Top of Stored data
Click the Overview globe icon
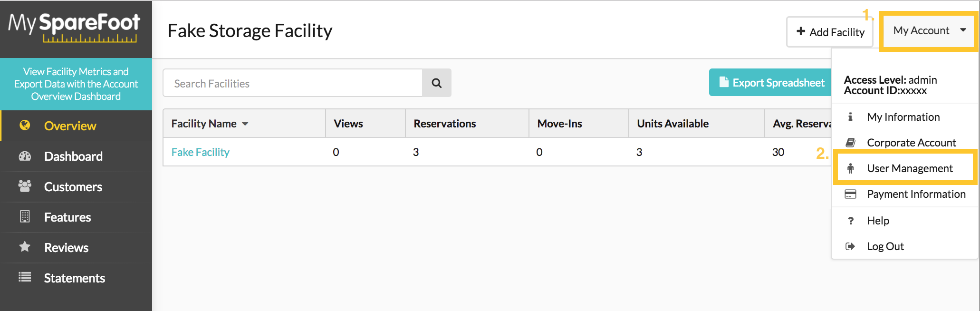The height and width of the screenshot is (311, 980). coord(25,125)
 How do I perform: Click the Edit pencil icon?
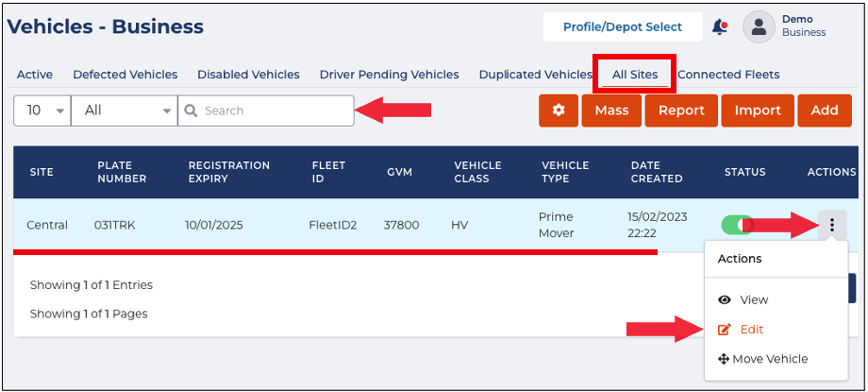pos(725,330)
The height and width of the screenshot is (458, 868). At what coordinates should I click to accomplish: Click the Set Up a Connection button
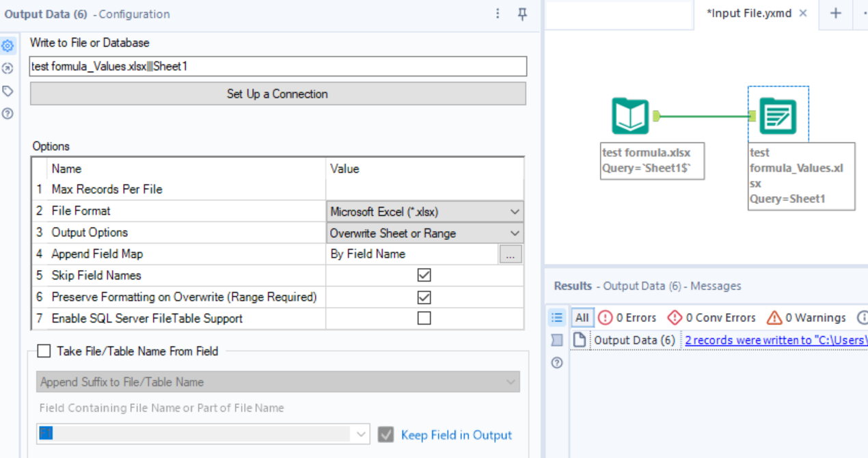point(277,93)
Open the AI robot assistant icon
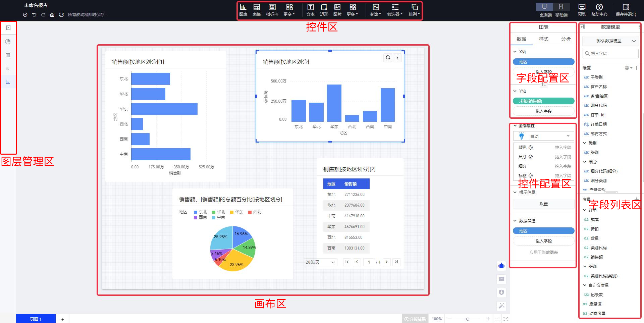Viewport: 644px width, 323px height. point(501,266)
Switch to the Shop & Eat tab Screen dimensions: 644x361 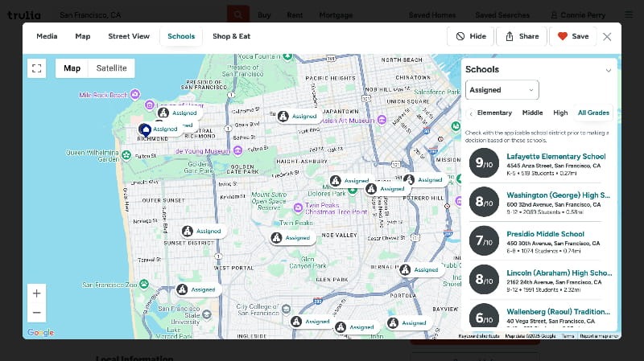231,36
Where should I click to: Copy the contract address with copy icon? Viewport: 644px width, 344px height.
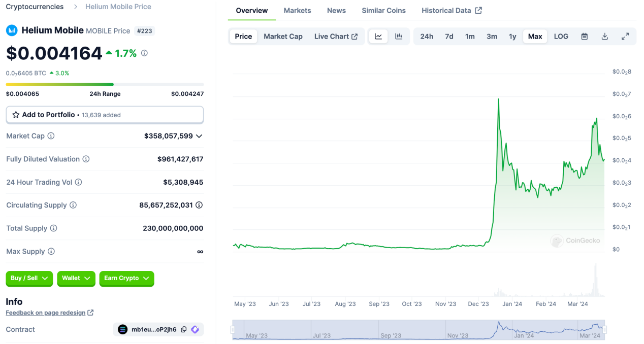tap(183, 329)
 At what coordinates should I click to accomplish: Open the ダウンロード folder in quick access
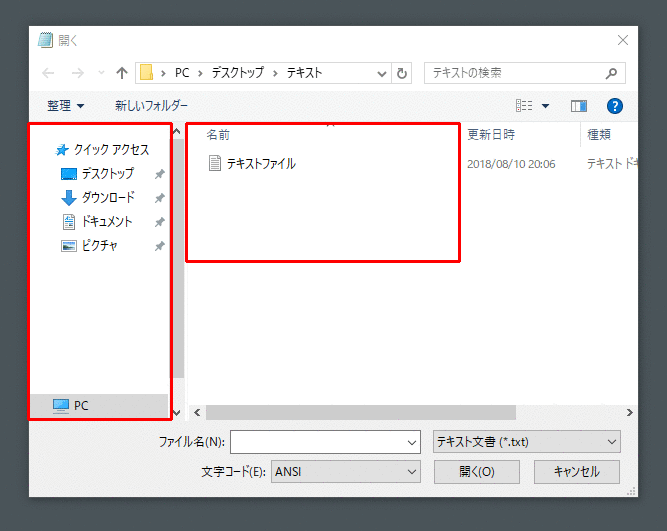coord(107,197)
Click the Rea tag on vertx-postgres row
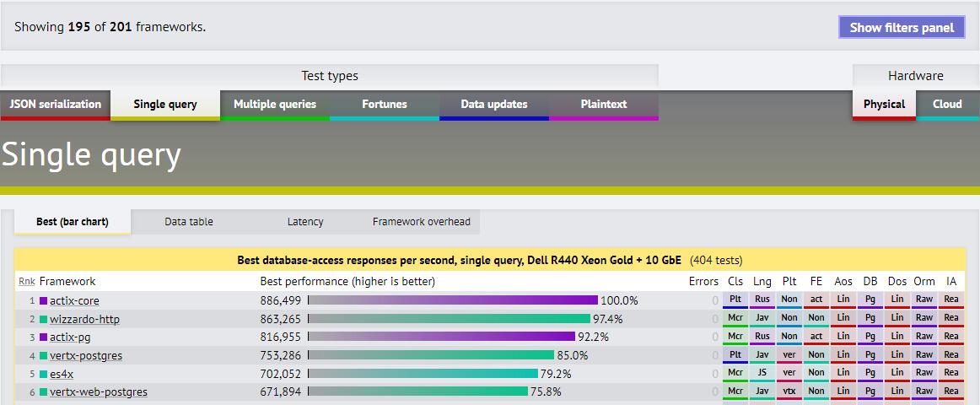 [x=951, y=355]
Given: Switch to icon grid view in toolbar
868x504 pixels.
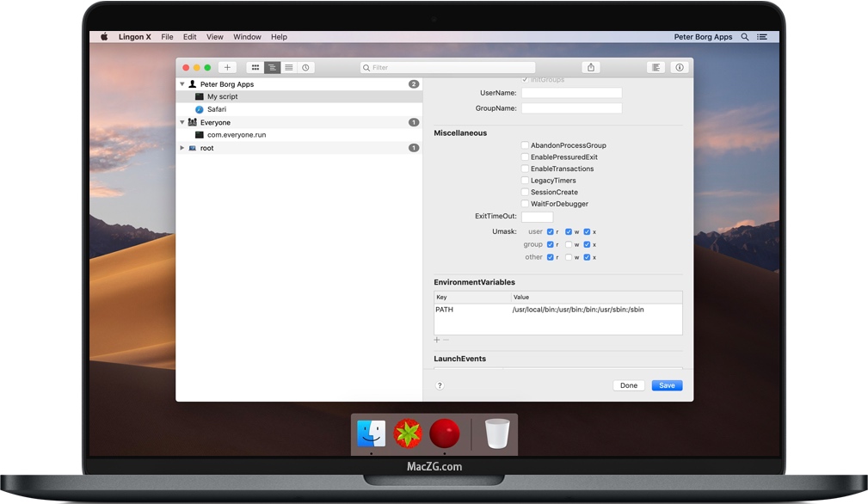Looking at the screenshot, I should [255, 67].
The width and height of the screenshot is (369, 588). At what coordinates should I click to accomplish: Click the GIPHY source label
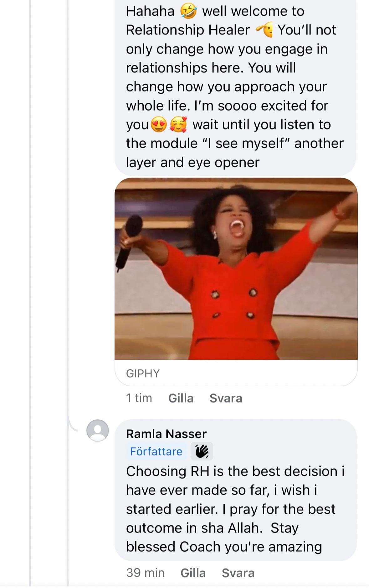point(143,373)
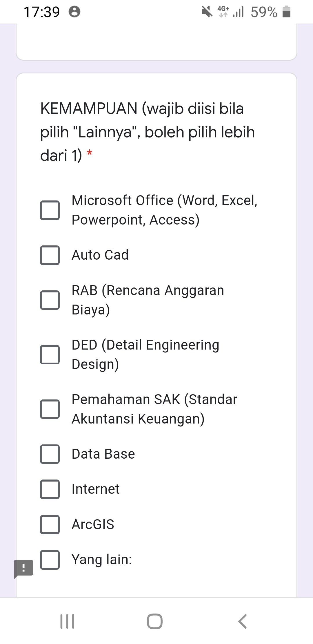Tick the Auto Cad checkbox
This screenshot has width=313, height=644.
[x=50, y=255]
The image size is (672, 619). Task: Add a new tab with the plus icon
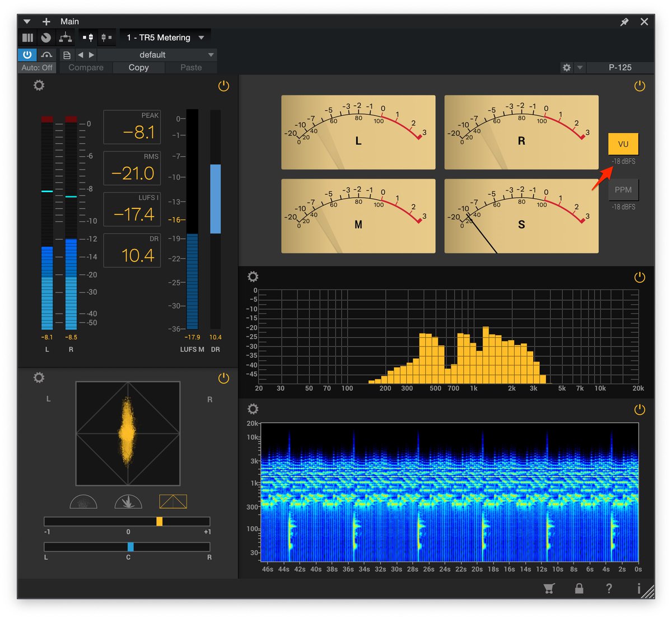pyautogui.click(x=46, y=21)
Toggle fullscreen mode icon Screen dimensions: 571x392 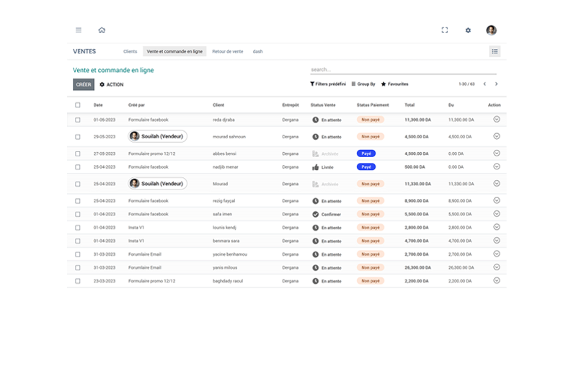tap(445, 30)
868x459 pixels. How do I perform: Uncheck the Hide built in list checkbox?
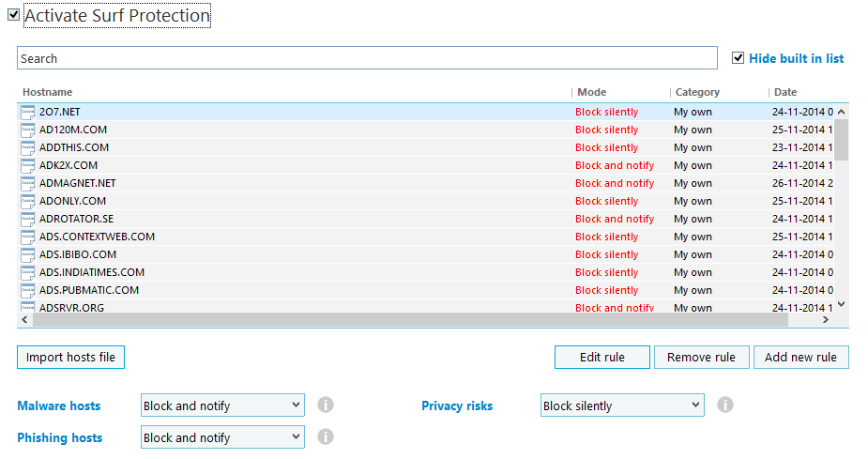739,58
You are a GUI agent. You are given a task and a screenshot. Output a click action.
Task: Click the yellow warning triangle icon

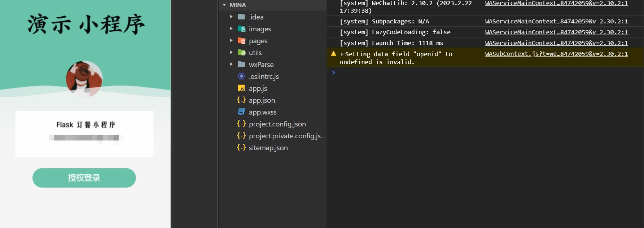tap(333, 54)
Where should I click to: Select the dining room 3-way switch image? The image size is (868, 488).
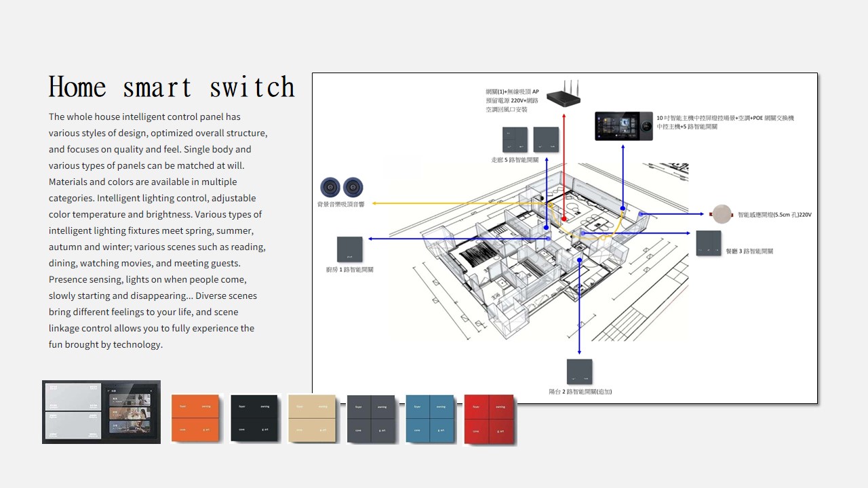pyautogui.click(x=709, y=243)
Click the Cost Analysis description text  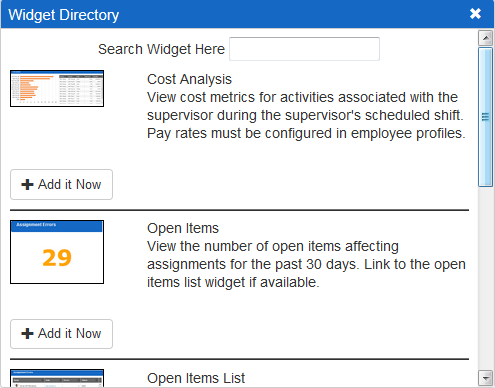306,115
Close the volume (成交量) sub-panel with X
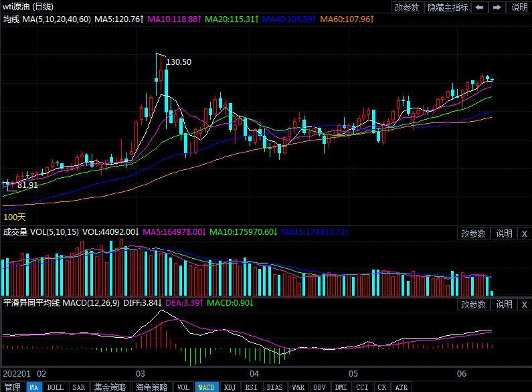The width and height of the screenshot is (532, 392). 524,233
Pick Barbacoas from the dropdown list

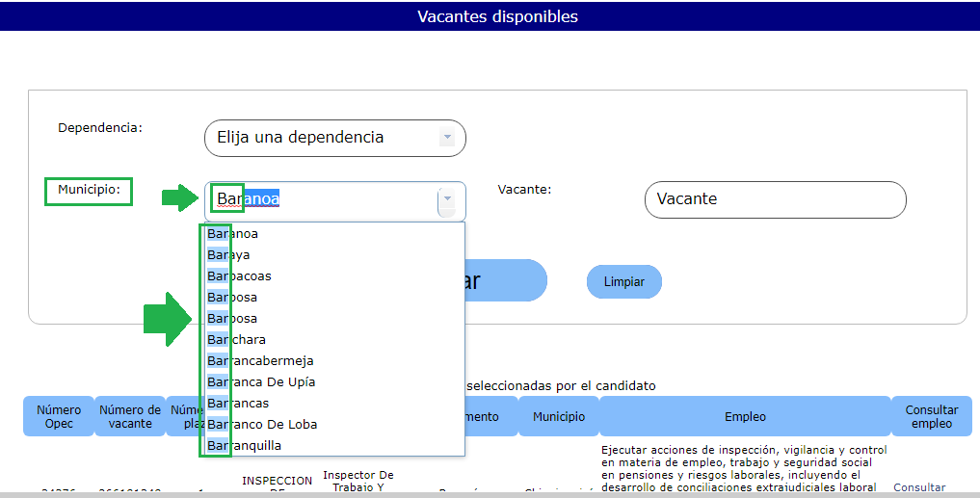[x=240, y=276]
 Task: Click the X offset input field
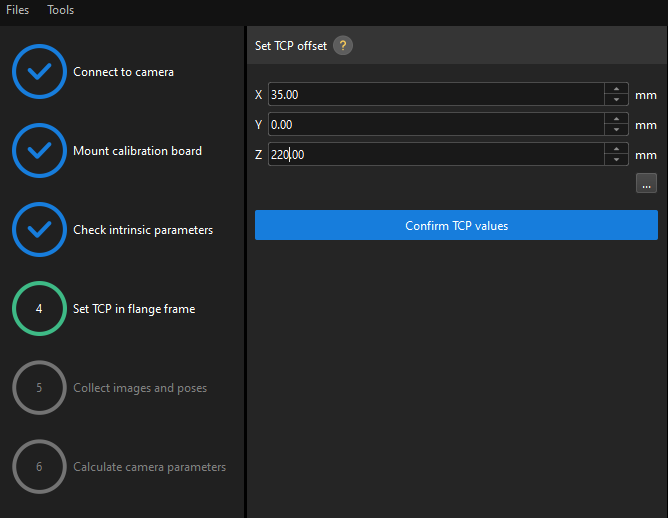(435, 95)
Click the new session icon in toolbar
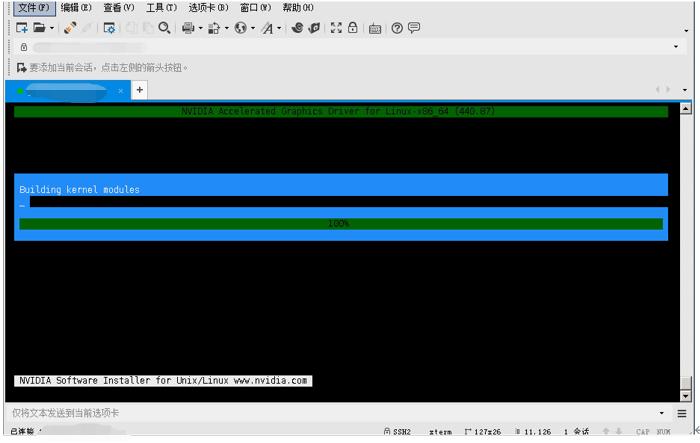 point(21,28)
Bottom of Stored data
Exercise: Write out, word for word, only the lines from the one containing "Task: Click the X offset input field" to the end of the data above; the pictures stay out.

Expected output:
 Task: Click the X offset input field
(435, 95)
Click the new session icon in toolbar
 point(21,28)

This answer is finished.